Given task » Reproduce the records from their beginning through the line containing "coord(427,57)", inclusive, substituting "lamp" for "mirror" and leaving everything else unchanged.

'''

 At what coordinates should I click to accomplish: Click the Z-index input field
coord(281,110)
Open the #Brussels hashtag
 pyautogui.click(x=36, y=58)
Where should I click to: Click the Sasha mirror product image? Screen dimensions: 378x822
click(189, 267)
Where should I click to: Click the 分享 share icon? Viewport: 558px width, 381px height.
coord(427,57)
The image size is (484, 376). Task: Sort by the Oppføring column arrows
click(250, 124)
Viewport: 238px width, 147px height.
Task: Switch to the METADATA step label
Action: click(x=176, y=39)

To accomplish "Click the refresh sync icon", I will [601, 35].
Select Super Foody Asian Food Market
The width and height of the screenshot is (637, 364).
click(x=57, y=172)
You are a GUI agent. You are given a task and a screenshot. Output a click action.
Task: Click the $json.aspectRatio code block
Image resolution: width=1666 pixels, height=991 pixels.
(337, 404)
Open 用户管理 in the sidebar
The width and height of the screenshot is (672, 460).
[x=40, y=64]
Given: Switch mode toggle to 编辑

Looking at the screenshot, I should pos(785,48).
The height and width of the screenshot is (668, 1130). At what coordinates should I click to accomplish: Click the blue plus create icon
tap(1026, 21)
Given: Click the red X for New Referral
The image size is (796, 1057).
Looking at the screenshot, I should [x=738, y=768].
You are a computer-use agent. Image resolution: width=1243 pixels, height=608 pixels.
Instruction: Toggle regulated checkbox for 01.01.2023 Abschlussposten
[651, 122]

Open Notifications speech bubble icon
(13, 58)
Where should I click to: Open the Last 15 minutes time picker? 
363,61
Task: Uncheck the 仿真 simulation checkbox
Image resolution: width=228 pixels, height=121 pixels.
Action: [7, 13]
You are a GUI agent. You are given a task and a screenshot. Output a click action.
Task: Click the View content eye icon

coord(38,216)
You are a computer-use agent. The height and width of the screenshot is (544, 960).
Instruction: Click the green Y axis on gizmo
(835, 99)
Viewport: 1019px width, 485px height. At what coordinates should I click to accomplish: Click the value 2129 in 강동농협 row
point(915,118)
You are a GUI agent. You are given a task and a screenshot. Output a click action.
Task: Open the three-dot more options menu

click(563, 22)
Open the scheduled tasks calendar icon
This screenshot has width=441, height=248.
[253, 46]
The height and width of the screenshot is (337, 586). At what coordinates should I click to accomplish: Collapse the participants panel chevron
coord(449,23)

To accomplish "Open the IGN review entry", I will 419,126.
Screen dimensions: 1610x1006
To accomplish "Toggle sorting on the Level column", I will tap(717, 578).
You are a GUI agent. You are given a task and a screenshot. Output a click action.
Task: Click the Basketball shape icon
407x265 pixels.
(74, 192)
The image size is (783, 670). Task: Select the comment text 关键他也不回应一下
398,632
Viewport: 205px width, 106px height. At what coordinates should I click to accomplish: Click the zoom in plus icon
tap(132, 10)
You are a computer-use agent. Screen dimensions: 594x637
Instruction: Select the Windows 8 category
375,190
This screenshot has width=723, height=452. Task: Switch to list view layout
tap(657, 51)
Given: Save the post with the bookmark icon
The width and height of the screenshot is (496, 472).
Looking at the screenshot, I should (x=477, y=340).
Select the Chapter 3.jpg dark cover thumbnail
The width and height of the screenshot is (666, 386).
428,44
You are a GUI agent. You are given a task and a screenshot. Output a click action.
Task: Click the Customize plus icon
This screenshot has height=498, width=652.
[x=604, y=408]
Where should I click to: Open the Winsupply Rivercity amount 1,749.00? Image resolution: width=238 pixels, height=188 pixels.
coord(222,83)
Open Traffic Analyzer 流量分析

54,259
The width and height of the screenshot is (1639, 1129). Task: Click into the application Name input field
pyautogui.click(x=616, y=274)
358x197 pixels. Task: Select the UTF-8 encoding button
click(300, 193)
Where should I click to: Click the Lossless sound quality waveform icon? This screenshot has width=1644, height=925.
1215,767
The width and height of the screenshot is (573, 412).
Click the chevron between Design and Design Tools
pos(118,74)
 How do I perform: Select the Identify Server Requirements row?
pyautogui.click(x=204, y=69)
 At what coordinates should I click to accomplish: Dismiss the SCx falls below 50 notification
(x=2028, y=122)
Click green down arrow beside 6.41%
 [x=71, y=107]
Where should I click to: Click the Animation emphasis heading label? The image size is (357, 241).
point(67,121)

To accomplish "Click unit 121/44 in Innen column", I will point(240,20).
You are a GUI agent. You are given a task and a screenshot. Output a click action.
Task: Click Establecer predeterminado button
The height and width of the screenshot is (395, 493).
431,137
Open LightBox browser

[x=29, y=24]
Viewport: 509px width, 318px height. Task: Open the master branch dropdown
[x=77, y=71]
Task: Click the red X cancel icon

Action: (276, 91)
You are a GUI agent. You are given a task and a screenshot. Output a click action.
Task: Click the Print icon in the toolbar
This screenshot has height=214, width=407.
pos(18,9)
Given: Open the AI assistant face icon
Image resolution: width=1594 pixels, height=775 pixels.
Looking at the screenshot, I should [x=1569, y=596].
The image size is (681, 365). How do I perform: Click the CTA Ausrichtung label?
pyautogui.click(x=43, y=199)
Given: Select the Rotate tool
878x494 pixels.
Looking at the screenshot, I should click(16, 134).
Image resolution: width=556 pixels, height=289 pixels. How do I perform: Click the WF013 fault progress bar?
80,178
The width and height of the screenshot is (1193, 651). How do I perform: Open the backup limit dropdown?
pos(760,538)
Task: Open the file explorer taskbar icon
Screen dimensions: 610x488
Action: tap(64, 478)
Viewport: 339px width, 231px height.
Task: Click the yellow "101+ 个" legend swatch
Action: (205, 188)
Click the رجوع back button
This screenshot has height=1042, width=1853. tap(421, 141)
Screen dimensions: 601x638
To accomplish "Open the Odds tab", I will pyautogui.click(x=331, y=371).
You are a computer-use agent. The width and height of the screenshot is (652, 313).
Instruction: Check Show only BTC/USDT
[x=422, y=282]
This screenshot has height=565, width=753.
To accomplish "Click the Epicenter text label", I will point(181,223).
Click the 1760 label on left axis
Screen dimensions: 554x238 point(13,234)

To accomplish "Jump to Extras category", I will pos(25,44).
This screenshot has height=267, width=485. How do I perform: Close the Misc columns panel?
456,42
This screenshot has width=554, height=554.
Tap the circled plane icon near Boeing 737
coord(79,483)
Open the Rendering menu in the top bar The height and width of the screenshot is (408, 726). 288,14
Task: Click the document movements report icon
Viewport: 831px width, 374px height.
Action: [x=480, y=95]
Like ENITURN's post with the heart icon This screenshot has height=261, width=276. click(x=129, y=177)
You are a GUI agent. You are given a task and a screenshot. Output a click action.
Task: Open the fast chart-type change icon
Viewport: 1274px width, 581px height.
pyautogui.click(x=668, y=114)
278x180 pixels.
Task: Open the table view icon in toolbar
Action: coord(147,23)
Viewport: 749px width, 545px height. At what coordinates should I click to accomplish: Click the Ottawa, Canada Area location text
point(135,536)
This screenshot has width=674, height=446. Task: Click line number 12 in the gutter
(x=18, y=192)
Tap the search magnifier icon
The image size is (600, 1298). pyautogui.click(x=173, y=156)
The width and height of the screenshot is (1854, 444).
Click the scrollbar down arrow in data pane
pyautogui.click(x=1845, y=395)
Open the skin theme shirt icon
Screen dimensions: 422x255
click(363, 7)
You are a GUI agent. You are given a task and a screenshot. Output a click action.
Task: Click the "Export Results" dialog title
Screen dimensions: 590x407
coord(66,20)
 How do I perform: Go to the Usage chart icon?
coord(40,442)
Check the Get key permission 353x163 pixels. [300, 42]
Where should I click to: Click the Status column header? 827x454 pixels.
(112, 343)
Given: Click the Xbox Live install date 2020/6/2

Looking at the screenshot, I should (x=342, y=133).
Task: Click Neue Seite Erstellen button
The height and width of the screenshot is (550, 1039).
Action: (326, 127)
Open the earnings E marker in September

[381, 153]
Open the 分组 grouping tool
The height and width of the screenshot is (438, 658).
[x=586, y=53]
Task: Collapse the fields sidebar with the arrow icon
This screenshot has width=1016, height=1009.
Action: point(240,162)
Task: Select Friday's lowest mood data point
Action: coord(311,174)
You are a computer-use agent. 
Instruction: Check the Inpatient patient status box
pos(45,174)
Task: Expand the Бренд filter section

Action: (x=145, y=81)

'''

Solution for this task »
 At what coordinates should I click to accomplish: Click the Z-index input field
coord(281,110)
Open the #Brussels hashtag
 pyautogui.click(x=36, y=58)
Where should I click to: Click the Sasha lamp product image? Screen dimensions: 378x822
click(189, 267)
Where should I click to: Click the 分享 share icon? Viewport: 558px width, 381px height.
coord(427,57)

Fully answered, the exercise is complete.